Title: Video Event Recognition and Prediction Based on Temporal Structure Analysis
Speaker: Kang Li
Date: Thursday, September 4th
Time: 9:30 AM-11:30 AM.
Location: 442 Dana
Professor Yun Fu (Advisor)
Professor Jennifer G. Dy
Professor Yizhou Sun
The increasing ubiquitousness of multimedia information in today's world has positioned video as a favored information vehicle, and given rise to an astonishing generation of social media and surveillance footage. Consumer-grade video is becoming abundant on the Internet, and it is now easier than ever to download multimedia material of any kind and quality. This raises a series of technological demands for automatic video understanding, which has motivated the research community to guide its steps towards a better attainment of such capabilities. As a result, current trends on cognitive vision promise to recognize complex events and self-adapt to different environments, while managing and integrating several types of knowledge.
One important problem that will significantly enhance semantic-level video analysis is activity and event understanding, which aims at accurately describing video contents using key semantic elements, such activities and events.

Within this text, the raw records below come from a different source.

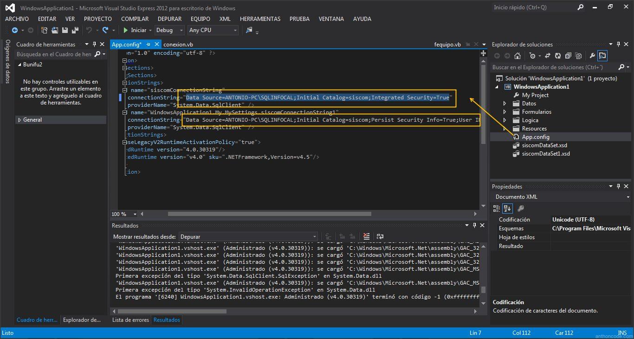Open properties with wrench icon in Solution Explorer
Viewport: 634px width, 339px height.
pyautogui.click(x=593, y=56)
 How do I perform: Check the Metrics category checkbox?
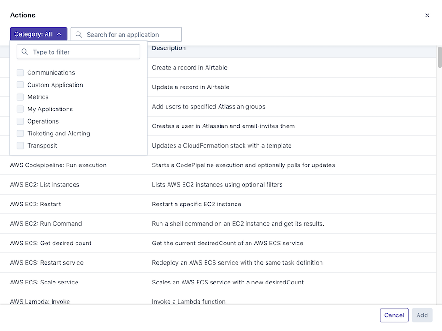pos(20,97)
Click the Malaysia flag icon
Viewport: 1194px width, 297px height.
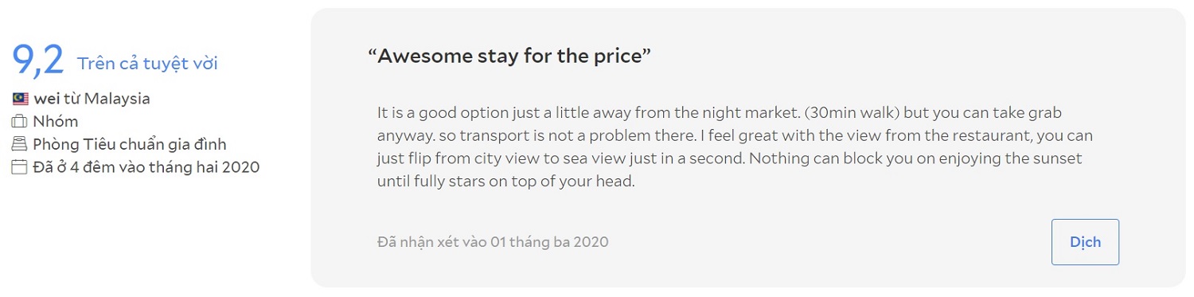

One well-known challenge is the long-standing semantic gap between computable low-level features and semantic information that they encode. In this thesis, several studies of high-level video content understanding were presented, which address these difficulties and narrow the semantic gap effectively. In particular, we have focused on two types of videos, namely human activity video and unconstrained consumer video. The proposed temporal structure analysis frameworks significantly extend the domains of video that can be understood by machine vision systems.
In aspect of human activity recognition, we notice that in case a time-critical decision is needed, there is no work that utilizes the temporal structure of videos for early prediction of ongoing human activity. Thus we present a general activity prediction framework in which human activities can be characterized by a complex temporal composition of constituent simple actions and interacting objects. Then we extend our work to the 3D cases of action prediction motivated by recent advent of the cost-effective sensors, such as depth camera Kinect. By considering 3D action data as multivariate time series (m.t.s.) synchronized to a shared common clock (frames), we proposed a stochastic process called Marked Point Process (MPP) modelling the 3D action as temporal dynamic patterns, where both timing and strength information are captured.
In aspect of unconstrained consumer video understanding, we also focus on the temporal structure of the video content through a semantic-segment based design, in which each video clip can be represented as a series of varying videography words. Then, unique videography signatures from different events can be automatically identified, using statistical analysis methods. We explore the use of videography analysis for different types of applications, including content-based video retrieval, video summarization (both visual and textual), videography based feature pooling.